Rugiel looked at the group as the second golem collapsed to the ground. The golem's body, unable to hold itself together, let the different creatures sewn into the horror slide away from one another freed from their grotesque embrace. Rugiel looked to her brother, who stood breathing heavily, sweat on his brow. He gave her a swift nod and together they scanned the battlefield. The rest of the group was in no better shape.

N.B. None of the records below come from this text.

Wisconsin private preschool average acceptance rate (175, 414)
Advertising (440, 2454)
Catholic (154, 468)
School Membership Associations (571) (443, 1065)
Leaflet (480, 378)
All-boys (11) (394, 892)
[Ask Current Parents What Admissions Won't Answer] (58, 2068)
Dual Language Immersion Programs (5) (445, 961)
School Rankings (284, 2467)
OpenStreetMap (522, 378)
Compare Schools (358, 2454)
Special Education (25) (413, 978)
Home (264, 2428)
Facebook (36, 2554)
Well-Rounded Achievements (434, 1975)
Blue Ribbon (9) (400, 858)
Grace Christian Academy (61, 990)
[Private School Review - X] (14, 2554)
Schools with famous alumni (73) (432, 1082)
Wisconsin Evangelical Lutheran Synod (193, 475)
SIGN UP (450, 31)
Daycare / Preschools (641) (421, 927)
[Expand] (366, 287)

Dane supported Serene, her face chalk-white from overusing her magic. He reached into her pack, retrieved a bottle of some kind, and gently passed it to her trembling hands. Giles's sword tip rested on the floor, the edge dulled and bloodied. A moment later, his shield thudded to the ground beside him, slipping from limp fingers. The only one who didn't seem shaken was Kara. She stood upright, posture rigid, scanning the chamber with cold precision.
Frost still laced her fingertips, and her breath fogged the air in slow, practiced exhales. Her expression hadn't softened. If anything, she looked more alert now than during the fight. She stood as if not watching for enemies, but for witnesses.

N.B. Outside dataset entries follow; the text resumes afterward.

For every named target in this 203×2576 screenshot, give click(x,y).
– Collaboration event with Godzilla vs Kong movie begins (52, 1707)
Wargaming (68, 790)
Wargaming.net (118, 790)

Bauru knelt to one side as he braced one hand against the stone and drew deep steadying breaths. His runes dimmed to faint embers, and his machetes hung loose in tired fingers. He caught Rugiel's eye and gave a slow nod. He was spent, but still here.
Lirian leaned against a broken column, one hand pressed to a wound he hadn't realized he'd taken. Blood darkened his sleeve, but his attention was on the mist beyond the chamber. His eyes didn't blink. He didn't speak. The same chill that clung to Kara now touched them all.

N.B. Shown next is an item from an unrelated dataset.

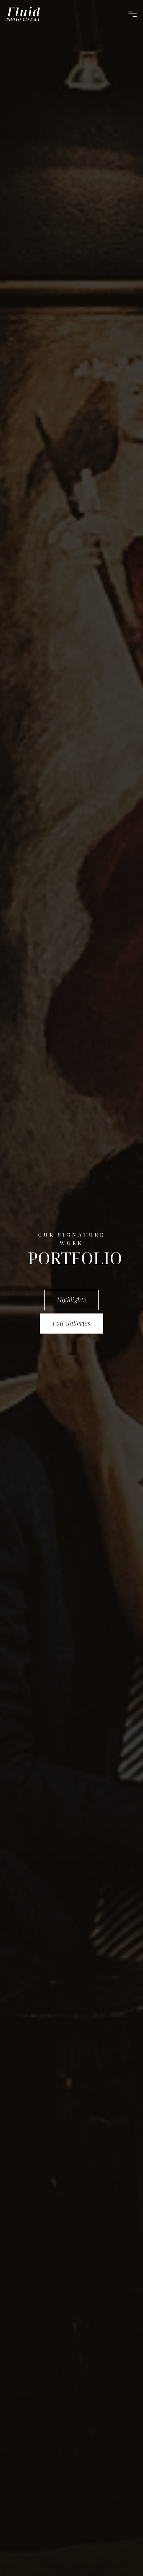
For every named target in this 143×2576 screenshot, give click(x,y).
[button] (133, 14)
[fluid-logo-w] (23, 14)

Armand stood with his sword sheathed, one hand resting on the hilt. His surcoat was shredded at the shoulder, but his posture was still noble, still knightly. Only his eyes betrayed his exhaustion as he turned toward the wellspring, narrowing at the crimson light that pulsed like a living wound.
The mist had retreated, but not vanished. It clung to the stones like breath on cold glass, swirling low along the floor. A hush hung over the battlefield—thick, waiting, final. Even the corpses didn't seem to settle.
No one spoke.
No one cheered.
Only Kara stood ready.
Rugiel turned sharply toward the dais.
Stronric stood in the red light of the corrupted wellspring, his axe buried deep in the necromancer's chest. She saw the blade bite to the center, wedged between ribs. The gnoll staggered back, blood pouring in dark rivers down the grotesque robe stitched from stolen flesh.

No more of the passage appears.